Where are the Men?

If there is a glaring breach in America today, it has to be in the area of male leadership. It seems that strong male leadership is becoming a thing of the past.

In our land, divorce and separation rates have reached 70%. What that means is that less than one third of the kids growing up today are coming out of homes with both of their biological parents. Sadly, as common as the failure of marriages, is the failure of men to maintain their responsibility as a father. It seems that all too many men lack the intestinal fortitude and backbone to stand up to the new wife for their old kids. What has all of this produced? It has produced a mess in our culture, society, and our churches. Young men need patterns; they need examples. They need role models. Primarily fathers should perform that job. If they don't find the leadership they need from men, in whom will they find it? This vacuum will be filled, but by whom or by what?

In our churches women are filling this void of male leadership. Did you know that there are almost 4,000 licensed and ordained women m the Assemblies of God? There are also 1,225 ordained Southern Baptist women with roughly 200 of the ordained women serving as pastors and associate pastors. The United Methodist Church has 4,743 women "clergy." The Presbyterian Church (U.S.A.) has 2,419 female leaders. Iniagine this: in 1979 the United Presbyterian Church, forerunner of the Presbyterian Church U.S.A, adopted a resolution REQUIRING the congregations to elect women elders. This politically correct denomination also voted to ban the ordination of any man who opposed women clergy and gave such men 10 years to change their minds or get out (EP News Service, June 21, 1980). The United Church of Christ has 1,803 female leaders. The Evangelical Lutheran Church in America has 1.358 ordained women.

I must admit I'm a little weary with men who boast of their courage, yet seem to be afraid to cross the little wife.
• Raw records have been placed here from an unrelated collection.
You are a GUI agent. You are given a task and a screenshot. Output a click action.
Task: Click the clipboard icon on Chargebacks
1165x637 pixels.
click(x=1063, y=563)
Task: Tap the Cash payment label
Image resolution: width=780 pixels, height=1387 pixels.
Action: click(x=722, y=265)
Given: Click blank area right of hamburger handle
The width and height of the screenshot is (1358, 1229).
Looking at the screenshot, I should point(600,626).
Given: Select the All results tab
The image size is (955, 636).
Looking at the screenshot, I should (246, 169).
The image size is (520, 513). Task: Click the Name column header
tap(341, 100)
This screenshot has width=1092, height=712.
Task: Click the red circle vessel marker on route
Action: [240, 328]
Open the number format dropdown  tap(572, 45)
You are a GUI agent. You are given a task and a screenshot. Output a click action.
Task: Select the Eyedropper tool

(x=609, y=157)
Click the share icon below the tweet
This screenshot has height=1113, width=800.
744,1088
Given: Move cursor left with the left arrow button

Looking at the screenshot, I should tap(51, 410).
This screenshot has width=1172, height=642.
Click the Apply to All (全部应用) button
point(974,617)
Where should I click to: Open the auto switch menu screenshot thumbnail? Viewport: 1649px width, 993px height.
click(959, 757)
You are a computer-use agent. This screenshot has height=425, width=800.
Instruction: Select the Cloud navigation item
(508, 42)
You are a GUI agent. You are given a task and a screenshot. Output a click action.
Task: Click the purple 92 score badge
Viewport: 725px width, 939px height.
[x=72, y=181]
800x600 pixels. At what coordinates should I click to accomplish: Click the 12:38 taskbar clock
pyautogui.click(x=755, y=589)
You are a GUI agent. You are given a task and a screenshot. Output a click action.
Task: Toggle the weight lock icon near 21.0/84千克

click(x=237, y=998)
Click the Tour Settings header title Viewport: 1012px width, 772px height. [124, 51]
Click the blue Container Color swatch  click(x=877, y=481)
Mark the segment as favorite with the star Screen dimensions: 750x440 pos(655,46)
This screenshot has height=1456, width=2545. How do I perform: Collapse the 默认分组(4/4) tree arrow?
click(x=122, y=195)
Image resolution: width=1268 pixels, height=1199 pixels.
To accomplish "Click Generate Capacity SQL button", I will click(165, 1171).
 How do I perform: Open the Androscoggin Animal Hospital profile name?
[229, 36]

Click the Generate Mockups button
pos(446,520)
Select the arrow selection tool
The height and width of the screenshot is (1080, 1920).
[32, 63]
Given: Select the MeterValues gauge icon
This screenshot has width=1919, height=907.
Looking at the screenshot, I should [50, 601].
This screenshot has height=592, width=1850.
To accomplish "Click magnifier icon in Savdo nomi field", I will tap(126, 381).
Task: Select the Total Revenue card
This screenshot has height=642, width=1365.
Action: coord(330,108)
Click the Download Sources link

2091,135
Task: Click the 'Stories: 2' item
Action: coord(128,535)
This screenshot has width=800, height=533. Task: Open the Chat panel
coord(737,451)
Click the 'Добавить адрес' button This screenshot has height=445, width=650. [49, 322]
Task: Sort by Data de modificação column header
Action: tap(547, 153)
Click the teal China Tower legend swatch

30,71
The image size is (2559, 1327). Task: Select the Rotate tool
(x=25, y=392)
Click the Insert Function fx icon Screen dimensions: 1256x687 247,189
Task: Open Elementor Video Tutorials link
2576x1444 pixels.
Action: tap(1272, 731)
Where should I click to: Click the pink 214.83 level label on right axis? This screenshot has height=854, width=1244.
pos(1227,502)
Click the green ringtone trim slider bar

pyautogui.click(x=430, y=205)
One very wise pastor told me that every man he had ever had a problem with in his church had marital problems at home. He suggested that these men were acting out in public what they were afraid to act out at home. I found that amazing. It seems that a generational cycle has been started. It needs to be stopped. Hey, you dads out there, get home guts, be a leader at the house and the church. If you've got kids, be an example to them. You are supposed to be the leader-not your wife, and certainly not your kids.